ABOUT THIS TASK
Reproduce the records exactly.

SOURCE DATA
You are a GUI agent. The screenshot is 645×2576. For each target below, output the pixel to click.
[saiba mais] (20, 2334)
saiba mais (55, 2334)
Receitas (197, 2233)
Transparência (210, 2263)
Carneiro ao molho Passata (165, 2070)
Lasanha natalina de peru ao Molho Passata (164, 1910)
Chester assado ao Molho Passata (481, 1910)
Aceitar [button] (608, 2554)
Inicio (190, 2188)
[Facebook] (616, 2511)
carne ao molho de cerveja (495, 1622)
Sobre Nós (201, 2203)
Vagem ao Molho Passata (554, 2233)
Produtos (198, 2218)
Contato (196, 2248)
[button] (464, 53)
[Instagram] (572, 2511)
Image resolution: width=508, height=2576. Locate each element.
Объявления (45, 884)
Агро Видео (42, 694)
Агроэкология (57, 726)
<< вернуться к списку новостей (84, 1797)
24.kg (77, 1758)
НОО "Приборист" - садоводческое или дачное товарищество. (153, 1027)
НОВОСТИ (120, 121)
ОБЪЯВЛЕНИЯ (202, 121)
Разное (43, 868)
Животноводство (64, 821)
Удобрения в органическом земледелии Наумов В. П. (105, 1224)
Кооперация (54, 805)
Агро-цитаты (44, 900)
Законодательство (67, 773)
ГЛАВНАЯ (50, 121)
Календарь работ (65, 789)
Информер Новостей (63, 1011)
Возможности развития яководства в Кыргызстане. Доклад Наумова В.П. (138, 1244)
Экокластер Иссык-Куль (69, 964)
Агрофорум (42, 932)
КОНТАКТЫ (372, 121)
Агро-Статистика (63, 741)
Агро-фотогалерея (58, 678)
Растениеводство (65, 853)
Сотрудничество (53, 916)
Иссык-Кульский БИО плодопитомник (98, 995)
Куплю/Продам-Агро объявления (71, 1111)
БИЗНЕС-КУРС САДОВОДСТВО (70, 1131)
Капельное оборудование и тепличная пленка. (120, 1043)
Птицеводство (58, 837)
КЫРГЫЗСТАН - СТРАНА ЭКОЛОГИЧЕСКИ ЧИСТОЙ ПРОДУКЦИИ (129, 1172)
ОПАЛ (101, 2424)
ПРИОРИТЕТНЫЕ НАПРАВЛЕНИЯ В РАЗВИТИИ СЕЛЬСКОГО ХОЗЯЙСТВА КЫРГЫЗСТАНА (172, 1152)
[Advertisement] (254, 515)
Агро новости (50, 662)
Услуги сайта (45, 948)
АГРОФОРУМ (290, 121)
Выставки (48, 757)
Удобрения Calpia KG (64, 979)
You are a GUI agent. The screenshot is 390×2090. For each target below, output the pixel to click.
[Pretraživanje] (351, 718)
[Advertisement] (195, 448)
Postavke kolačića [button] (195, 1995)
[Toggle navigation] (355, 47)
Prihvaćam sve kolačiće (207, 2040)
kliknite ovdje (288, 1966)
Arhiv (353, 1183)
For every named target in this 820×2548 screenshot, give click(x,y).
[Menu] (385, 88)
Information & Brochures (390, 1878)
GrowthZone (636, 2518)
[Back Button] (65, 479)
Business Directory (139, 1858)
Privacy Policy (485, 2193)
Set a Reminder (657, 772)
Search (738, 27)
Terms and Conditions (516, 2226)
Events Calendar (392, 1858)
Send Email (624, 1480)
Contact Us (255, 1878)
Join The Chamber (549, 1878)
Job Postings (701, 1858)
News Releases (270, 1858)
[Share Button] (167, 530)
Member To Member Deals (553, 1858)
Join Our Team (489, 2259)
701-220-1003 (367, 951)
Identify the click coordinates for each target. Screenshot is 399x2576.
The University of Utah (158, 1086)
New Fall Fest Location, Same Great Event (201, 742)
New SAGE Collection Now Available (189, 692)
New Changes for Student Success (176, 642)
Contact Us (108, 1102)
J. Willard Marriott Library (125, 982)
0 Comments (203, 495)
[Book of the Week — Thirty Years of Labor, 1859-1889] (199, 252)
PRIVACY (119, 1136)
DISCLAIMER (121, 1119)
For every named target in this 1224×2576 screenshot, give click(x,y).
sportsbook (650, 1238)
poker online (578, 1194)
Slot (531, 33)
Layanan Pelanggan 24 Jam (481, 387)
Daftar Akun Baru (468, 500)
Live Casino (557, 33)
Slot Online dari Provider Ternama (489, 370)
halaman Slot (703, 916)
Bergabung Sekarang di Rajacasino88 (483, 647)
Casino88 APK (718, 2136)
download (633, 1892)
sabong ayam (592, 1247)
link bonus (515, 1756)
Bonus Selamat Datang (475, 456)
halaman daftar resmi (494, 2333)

SOLUTION TO THE EXERCISE
You are a GUI agent. The screenshot is 645×2576. For each target below, output the pixel to click.
[saiba mais] (20, 2334)
saiba mais (55, 2334)
Receitas (197, 2233)
Transparência (210, 2263)
Carneiro ao molho Passata (165, 2070)
Lasanha natalina de peru ao Molho Passata (164, 1910)
Chester assado ao Molho Passata (481, 1910)
Aceitar [button] (608, 2554)
Inicio (190, 2188)
[Facebook] (616, 2511)
carne ao molho de cerveja (495, 1622)
Sobre Nós (201, 2203)
Vagem ao Molho Passata (554, 2233)
Produtos (198, 2218)
Contato (196, 2248)
[button] (464, 53)
[Instagram] (572, 2511)
Image resolution: width=508, height=2576. Locate each element.
Объявления (45, 884)
Агро Видео (42, 694)
Агроэкология (57, 726)
<< вернуться к списку новостей (84, 1797)
24.kg (77, 1758)
НОО "Приборист" - садоводческое или дачное товарищество. (153, 1027)
НОВОСТИ (120, 121)
ОБЪЯВЛЕНИЯ (202, 121)
Разное (43, 868)
Животноводство (64, 821)
Удобрения в органическом земледелии Наумов В. П. (105, 1224)
Кооперация (54, 805)
Агро-цитаты (44, 900)
Законодательство (67, 773)
ГЛАВНАЯ (50, 121)
Календарь работ (65, 789)
Информер Новостей (63, 1011)
Возможности развития яководства в Кыргызстане. Доклад Наумова В.П. (138, 1244)
Экокластер Иссык-Куль (69, 964)
Агрофорум (42, 932)
КОНТАКТЫ (372, 121)
Агро-Статистика (63, 741)
Агро-фотогалерея (58, 678)
Растениеводство (65, 853)
Сотрудничество (53, 916)
Иссык-Кульский БИО плодопитомник (98, 995)
Куплю/Продам-Агро объявления (71, 1111)
БИЗНЕС-КУРС САДОВОДСТВО (70, 1131)
Капельное оборудование и тепличная пленка. (120, 1043)
Птицеводство (58, 837)
КЫРГЫЗСТАН - СТРАНА ЭКОЛОГИЧЕСКИ ЧИСТОЙ ПРОДУКЦИИ (129, 1172)
ОПАЛ (101, 2424)
ПРИОРИТЕТНЫЕ НАПРАВЛЕНИЯ В РАЗВИТИИ СЕЛЬСКОГО ХОЗЯЙСТВА КЫРГЫЗСТАНА (172, 1152)
[Advertisement] (254, 515)
Агро новости (50, 662)
Услуги сайта (45, 948)
АГРОФОРУМ (290, 121)
Выставки (48, 757)
Удобрения Calpia KG (64, 979)
You are a GUI agent. The screenshot is 390×2090. For each target below, output the pixel to click.
[Pretraživanje] (351, 718)
[Advertisement] (195, 448)
Postavke kolačića [button] (195, 1995)
[Toggle navigation] (355, 47)
Prihvaćam sve kolačiće (207, 2040)
kliknite ovdje (288, 1966)
Arhiv (353, 1183)
For every named target in this 820×2548 screenshot, give click(x,y).
[Menu] (385, 88)
Information & Brochures (390, 1878)
GrowthZone (636, 2518)
[Back Button] (65, 479)
Business Directory (139, 1858)
Privacy Policy (485, 2193)
Set a Reminder (657, 772)
Search (738, 27)
Terms and Conditions (516, 2226)
Events Calendar (392, 1858)
Send Email (624, 1480)
Contact Us (255, 1878)
Join The Chamber (549, 1878)
Job Postings (701, 1858)
News Releases (270, 1858)
[Share Button] (167, 530)
Member To Member Deals (553, 1858)
Join Our Team (489, 2259)
701-220-1003 (367, 951)
Identify the click coordinates for each target. Screenshot is 399x2576.
The University of Utah (158, 1086)
New Fall Fest Location, Same Great Event (201, 742)
New SAGE Collection Now Available (189, 692)
New Changes for Student Success (176, 642)
Contact Us (108, 1102)
J. Willard Marriott Library (125, 982)
0 Comments (203, 495)
[Book of the Week — Thirty Years of Labor, 1859-1889] (199, 252)
PRIVACY (119, 1136)
DISCLAIMER (121, 1119)
For every named target in this 1224×2576 screenshot, give click(x,y).
sportsbook (650, 1238)
poker online (578, 1194)
Slot (531, 33)
Layanan Pelanggan 24 Jam (481, 387)
Daftar Akun Baru (468, 500)
Live Casino (557, 33)
Slot Online dari Provider Ternama (489, 370)
halaman Slot (703, 916)
Bergabung Sekarang di Rajacasino88 (483, 647)
Casino88 APK (718, 2136)
download (633, 1892)
sabong ayam (592, 1247)
link bonus (515, 1756)
Bonus Selamat Datang (475, 456)
halaman daftar resmi (494, 2333)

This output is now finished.